Least Competent Criminals

■ A federal appeals court in June affirmed the conviction of Aaron Fraser (aka Asante Kahari) for defrauding a Michigan woman he had met in an Internet chat room and had eventually taken for $38,000 in a counterfeit check scam. (Kahari had sent the woman bogus checks for deposit into her account, then met her to collect the cash and was gone by the time the bank realized the checks were counterfeit.) Kahari had denied the charges, but the prosecutor introduced portions of a book, The Birth of a Criminal by Asante Kahari, which describes in precise detail the very scheme Kahari was accused of pulling on the Michigan woman. “I would get online,” he wrote, “meet a broad and be mailing her the [computer-generated counterfeit] check the next day.”

Signs of the Times

■ A July poll of American attitudes on lying, conducted by the Associated Press and the market research firm Ipsos, revealed that many of the respondents could not bear to give poll-takers straight answers from one question to the next. For example, 40 percent said they “never” lied, but in the next question, about 10 percent of that 40 percent said they might even have lied just within the previous week. More than half said lying was “never” justified, but two-thirds then said lying is okay sometimes.

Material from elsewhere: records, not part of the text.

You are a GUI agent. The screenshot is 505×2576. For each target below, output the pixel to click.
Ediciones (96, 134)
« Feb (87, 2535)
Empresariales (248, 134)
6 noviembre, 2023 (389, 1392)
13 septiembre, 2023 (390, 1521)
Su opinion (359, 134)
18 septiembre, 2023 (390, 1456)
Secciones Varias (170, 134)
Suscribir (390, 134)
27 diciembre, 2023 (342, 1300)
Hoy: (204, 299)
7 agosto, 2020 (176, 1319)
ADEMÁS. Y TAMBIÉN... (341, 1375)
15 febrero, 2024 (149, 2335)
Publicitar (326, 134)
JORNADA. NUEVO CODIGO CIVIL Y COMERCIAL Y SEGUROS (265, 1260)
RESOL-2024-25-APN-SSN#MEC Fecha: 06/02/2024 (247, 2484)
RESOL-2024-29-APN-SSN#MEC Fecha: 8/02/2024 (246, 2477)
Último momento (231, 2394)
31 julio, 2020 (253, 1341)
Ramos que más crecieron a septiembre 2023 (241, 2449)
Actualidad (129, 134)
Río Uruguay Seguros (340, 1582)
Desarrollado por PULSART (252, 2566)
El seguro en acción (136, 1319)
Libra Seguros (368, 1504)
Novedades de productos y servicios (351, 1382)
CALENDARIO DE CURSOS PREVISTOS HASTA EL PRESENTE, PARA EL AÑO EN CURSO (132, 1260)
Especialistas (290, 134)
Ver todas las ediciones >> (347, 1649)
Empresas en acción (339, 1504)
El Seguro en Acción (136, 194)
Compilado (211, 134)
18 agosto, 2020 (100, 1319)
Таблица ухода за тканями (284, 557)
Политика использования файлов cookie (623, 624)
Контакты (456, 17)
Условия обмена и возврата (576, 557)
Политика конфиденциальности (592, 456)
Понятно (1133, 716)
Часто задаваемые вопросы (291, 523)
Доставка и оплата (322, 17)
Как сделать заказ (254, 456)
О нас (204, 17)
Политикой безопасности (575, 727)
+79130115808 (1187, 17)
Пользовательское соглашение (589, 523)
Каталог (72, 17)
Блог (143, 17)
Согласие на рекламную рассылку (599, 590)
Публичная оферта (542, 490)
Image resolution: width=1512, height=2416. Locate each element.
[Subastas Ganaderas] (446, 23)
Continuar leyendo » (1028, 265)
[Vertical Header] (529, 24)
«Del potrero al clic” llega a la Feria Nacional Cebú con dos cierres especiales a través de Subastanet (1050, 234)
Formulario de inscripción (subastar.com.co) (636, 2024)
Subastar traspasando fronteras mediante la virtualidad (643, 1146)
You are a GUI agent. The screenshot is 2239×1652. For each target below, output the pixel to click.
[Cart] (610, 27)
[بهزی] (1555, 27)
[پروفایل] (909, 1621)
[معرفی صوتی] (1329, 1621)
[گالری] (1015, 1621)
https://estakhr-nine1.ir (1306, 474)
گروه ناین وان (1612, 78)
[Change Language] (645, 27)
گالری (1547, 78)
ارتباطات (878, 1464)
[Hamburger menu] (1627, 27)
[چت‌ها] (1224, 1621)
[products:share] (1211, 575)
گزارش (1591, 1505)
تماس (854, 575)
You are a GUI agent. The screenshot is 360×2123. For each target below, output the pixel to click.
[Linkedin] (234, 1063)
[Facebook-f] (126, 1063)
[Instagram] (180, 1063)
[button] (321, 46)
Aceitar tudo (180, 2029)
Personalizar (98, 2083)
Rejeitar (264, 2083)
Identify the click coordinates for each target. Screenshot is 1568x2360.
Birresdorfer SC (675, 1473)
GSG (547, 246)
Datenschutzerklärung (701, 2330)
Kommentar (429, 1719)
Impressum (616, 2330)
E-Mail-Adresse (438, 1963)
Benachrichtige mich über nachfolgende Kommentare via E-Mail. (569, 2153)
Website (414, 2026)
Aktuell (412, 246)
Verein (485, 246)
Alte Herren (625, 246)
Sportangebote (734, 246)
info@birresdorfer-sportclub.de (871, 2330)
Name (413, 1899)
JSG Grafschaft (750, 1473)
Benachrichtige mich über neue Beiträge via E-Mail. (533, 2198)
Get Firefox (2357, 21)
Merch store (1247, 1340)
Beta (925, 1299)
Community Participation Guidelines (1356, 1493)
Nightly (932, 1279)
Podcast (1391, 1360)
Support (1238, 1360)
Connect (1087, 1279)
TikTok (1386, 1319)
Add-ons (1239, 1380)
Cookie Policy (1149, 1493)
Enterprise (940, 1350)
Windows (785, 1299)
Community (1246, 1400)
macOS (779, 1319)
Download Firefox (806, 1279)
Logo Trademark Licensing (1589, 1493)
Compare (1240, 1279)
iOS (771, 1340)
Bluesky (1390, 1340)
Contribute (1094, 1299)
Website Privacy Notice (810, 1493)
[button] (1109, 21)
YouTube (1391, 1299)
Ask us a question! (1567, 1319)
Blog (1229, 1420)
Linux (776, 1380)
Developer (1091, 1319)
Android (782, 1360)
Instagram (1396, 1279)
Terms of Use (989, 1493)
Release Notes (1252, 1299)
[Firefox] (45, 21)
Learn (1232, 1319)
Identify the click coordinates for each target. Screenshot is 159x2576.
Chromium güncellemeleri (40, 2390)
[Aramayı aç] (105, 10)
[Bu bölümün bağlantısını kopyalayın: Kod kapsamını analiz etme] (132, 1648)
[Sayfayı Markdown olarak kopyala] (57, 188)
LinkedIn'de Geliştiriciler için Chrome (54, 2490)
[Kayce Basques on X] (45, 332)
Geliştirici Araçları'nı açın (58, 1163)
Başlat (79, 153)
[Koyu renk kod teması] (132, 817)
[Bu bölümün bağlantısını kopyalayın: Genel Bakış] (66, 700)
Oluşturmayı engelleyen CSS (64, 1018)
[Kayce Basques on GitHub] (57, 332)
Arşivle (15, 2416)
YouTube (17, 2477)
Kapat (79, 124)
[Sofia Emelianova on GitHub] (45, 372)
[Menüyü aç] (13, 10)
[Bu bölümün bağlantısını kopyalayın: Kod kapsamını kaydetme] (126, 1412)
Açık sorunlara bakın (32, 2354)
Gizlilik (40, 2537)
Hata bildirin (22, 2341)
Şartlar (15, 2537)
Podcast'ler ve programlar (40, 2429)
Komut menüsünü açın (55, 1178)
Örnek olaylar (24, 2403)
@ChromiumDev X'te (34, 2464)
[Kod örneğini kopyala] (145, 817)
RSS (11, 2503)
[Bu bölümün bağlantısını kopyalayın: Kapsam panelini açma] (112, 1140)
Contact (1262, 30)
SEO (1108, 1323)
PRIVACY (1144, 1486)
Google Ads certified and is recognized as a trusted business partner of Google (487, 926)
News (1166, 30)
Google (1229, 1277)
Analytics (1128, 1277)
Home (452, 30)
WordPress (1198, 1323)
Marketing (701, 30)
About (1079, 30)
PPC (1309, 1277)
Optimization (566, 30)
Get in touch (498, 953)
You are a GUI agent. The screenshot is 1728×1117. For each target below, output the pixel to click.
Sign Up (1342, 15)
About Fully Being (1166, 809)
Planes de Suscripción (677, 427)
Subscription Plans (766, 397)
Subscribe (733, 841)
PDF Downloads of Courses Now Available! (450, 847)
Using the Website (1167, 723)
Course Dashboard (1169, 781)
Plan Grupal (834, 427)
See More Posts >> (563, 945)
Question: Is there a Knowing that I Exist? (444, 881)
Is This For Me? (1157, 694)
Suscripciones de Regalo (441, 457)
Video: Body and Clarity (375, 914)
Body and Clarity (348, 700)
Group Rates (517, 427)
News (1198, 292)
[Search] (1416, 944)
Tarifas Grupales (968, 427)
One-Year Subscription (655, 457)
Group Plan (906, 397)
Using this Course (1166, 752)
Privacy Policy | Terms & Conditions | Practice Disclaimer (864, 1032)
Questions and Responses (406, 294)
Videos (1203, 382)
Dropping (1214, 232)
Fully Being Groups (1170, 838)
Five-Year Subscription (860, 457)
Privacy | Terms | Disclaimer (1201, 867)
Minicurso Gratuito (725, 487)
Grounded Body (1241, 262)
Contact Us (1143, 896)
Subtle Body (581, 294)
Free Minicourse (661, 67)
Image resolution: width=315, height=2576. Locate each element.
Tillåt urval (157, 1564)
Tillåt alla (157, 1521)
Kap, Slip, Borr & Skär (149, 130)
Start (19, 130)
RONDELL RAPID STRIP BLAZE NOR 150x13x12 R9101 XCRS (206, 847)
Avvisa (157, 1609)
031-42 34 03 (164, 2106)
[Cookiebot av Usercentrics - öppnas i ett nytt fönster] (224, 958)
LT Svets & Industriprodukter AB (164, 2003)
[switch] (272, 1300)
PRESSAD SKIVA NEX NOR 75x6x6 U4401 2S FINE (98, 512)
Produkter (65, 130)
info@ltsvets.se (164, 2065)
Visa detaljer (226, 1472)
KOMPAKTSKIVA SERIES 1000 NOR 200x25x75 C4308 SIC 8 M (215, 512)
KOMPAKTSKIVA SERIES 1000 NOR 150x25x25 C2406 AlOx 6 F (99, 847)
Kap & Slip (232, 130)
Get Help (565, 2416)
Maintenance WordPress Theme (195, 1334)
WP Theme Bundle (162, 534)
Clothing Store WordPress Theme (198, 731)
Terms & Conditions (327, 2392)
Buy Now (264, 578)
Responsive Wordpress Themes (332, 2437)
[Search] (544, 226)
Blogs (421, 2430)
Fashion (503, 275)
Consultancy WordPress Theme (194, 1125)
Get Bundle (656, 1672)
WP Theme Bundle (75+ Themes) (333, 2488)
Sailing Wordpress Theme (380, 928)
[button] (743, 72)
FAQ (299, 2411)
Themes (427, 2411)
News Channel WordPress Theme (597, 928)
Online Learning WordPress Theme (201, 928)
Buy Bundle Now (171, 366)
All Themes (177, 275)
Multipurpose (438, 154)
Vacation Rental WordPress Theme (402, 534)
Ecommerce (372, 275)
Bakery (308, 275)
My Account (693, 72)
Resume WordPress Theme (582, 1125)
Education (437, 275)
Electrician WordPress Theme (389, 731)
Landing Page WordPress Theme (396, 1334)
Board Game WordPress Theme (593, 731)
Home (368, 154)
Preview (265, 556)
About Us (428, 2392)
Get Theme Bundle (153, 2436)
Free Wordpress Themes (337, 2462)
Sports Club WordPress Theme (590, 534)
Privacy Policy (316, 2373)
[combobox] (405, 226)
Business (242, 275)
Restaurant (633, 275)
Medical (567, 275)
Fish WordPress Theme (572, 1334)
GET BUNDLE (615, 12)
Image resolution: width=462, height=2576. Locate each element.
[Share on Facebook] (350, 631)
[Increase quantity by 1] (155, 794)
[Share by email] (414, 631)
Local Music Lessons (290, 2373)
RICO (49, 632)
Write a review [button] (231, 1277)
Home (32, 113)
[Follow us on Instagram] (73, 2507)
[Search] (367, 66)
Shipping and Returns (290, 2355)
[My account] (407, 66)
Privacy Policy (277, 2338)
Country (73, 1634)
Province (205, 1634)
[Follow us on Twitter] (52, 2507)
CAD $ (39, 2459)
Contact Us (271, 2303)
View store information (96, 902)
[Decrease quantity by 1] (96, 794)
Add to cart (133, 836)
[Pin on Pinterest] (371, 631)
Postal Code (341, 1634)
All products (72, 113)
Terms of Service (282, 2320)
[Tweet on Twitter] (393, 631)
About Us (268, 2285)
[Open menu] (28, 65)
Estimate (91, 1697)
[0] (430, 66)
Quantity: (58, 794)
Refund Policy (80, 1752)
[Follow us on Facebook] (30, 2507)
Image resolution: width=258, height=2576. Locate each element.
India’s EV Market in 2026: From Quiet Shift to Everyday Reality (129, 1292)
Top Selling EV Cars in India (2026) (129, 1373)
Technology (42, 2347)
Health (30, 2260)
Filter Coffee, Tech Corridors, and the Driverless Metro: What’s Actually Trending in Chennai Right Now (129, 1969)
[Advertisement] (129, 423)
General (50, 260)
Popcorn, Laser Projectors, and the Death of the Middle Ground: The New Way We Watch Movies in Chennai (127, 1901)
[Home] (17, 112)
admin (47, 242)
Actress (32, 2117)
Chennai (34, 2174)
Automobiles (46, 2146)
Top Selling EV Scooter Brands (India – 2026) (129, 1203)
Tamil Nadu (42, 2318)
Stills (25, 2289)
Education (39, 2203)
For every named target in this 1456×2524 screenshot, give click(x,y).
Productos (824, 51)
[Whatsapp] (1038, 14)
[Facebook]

■ British fitness trainer Liz Stuart conducts “powerpramming” classes for new mothers, the centerpiece of which is the women’s use of their own infants as weights for such exercises as bicep curls and chest presses (adding a kiss to each rep), as well as resistance in “power walks,” according to a May Reuters dispatch from London. Said one mother, of her newfound quality time with her babies, “If I had to go to the gym and put the twins into a (nursery), it would cost me a fortune.”

Fighting the Good Fight

■ (1) A 47-year-old man was arrested in Milwaukee in June and charged with stabbing a 54-year-old man in (according to the police report) an argument about not having an argument. (2) Marine veteran Christopher Marlowe, 25, was arrested in New Orleans in June and charged with shooting Army veteran Erik Beelman after an argument over which branch of service is tougher. (3) Pamela Majdan, 23, was charged with domestic battery in Wood Dale, Ill., on Memorial Day after allegedly repeatedly beating her sister, Joyce, 31, in a dispute over who had caught the most pieces of candy tossed during the town’s holiday parade.